It had been the most disastrous rehearsal since the Titanic practised scuba-diving. The drummer hadn't turned up, the bass player had been pissed from note one, and the lead singer's Hells Angel boyfriend had decided that one of those screw-in legs on the mike stand would be just right to add a bit of weight to the machete under his petrol tank. Doesn't it stand up anymore? That's all right then, me mates will have the other two. No one minds. DO THEY?
The keyboard player had got so close to the single paraffin heater, he'd passed out through the fumes. He'd toppled against the Marshall stack. Which had fallen on the Portastudio. Which had smashed his new Les Paul.
Thank God the drummer hadn't been here, reflected Stan, dejectedly kicking at a few sheets of paper scattered on the floor. He was the only good thing about the band. He was brilliant.
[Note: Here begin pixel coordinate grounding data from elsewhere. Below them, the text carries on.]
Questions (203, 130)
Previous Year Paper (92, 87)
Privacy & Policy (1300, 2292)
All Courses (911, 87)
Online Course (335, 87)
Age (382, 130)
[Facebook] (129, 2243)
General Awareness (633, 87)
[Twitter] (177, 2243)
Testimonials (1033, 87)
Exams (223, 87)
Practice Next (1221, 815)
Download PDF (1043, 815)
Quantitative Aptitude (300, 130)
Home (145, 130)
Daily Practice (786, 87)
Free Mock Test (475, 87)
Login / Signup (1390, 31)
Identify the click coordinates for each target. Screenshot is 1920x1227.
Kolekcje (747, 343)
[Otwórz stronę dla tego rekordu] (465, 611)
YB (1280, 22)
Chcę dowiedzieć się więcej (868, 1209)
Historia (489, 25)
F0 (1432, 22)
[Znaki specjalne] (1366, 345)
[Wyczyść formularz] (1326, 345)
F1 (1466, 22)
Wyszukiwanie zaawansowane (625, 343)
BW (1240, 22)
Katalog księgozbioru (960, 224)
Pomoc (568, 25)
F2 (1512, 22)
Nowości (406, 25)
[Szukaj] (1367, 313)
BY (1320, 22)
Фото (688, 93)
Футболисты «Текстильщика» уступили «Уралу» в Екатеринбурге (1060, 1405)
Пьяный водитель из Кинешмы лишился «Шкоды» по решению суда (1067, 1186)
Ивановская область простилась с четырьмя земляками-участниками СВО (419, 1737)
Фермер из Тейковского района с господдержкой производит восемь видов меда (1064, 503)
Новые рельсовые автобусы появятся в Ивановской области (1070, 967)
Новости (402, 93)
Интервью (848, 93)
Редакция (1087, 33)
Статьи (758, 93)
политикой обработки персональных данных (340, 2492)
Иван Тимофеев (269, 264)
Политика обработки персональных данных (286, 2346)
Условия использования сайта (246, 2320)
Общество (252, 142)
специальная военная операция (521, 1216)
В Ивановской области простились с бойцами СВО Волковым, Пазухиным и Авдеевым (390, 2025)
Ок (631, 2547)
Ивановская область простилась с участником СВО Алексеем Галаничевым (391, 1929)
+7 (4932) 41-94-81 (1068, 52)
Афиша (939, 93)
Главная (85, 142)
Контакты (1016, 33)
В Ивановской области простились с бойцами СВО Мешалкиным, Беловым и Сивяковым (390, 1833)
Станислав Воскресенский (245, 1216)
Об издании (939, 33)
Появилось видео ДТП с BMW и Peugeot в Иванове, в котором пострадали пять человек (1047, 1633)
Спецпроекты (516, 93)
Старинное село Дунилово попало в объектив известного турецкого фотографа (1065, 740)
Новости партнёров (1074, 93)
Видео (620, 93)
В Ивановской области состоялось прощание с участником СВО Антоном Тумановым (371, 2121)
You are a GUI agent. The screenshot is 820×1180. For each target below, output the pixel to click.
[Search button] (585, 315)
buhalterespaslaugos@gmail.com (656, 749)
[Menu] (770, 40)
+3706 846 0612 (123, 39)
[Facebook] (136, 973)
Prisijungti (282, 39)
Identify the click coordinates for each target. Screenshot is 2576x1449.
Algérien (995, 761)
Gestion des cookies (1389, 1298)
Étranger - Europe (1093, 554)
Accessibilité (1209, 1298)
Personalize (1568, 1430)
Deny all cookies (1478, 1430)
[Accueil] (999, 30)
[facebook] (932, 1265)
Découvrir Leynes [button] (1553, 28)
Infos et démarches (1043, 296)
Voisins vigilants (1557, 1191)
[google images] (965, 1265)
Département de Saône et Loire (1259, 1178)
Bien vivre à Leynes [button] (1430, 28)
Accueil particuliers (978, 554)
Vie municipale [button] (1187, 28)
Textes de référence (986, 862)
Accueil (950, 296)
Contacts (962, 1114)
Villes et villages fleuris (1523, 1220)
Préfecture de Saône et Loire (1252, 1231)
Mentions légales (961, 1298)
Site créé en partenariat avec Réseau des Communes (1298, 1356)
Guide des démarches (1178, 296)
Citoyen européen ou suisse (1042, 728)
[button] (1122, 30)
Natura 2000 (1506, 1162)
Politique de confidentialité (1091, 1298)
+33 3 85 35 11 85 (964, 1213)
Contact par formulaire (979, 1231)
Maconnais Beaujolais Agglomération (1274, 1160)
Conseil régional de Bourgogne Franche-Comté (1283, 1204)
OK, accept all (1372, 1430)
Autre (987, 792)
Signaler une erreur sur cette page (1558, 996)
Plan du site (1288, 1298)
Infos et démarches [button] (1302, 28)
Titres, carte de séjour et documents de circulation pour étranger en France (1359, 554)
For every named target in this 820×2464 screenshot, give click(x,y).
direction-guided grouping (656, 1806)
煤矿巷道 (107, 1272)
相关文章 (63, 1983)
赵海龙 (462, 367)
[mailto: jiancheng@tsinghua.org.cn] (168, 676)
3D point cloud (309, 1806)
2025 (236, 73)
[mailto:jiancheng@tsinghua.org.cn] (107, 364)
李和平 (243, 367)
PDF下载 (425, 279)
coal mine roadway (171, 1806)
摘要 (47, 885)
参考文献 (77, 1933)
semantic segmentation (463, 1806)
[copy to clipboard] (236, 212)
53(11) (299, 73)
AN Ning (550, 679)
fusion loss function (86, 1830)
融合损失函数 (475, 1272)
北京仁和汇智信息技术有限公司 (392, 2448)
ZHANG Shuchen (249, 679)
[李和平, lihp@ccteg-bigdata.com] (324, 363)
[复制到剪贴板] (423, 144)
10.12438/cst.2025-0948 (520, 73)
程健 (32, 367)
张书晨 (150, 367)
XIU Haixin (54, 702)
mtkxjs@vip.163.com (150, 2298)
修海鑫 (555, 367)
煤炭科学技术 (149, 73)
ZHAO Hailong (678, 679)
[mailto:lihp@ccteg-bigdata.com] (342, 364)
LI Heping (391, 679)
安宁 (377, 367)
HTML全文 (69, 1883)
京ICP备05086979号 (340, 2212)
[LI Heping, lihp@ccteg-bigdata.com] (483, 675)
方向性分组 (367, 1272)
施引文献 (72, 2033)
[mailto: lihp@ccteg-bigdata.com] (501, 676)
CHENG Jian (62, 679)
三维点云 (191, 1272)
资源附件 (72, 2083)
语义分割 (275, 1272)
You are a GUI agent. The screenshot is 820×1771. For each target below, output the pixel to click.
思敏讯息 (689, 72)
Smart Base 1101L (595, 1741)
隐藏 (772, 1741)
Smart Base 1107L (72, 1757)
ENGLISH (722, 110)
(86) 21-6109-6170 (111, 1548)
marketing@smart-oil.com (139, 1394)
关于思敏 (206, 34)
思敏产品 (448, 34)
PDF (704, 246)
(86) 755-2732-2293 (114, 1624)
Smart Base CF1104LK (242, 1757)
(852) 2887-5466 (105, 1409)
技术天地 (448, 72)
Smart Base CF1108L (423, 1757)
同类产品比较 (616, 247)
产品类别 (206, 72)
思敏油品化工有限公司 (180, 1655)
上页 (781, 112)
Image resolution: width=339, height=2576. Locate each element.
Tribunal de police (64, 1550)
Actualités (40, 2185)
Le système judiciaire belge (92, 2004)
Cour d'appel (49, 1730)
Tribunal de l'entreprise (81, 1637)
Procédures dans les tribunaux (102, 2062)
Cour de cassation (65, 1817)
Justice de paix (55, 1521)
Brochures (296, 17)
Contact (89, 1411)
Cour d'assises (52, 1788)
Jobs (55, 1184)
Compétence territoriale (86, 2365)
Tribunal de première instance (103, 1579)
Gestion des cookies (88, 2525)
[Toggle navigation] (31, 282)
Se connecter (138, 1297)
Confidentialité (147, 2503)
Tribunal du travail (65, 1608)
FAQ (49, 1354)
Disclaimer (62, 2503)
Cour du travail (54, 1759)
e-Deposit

A sheaf of Super White Conqueror turned over in the breeze of Stan's boot and floated face up. "I was here on Tuesday," it said. "You gave me the wrong soddin' day again, Dick-Head. Find yourself another drummer." Stan sighed.
It had seemed such a good idea at the time. Just a few old mates all into the same sort of music, just getting together for a bit of fun. Six months later they were in hock up to their haircuts, argued constantly, and now appeared to have musical tastes spanning Emerson Lake and Palmer and The Housemartins. In one song.
A cough made Stan spin round. Framed in the doorway was a tall, gangling figure with hair like a vase of dead flowers. It spoke. "Er... I 'eard you might have some gear to sell, 'n I've been thinking of forming a new band, so it could come in handy."
Stan stared at the newcomer in stunned recognition. "I know you, you're Tony James from Sigue Sigue Sputnik." The skinny presence nodded and a smile not altogether earthly slid across his features.
This means money, thought Stan. He'll have a packet left over from those stupid berks at EMI. I could really do some serious business here.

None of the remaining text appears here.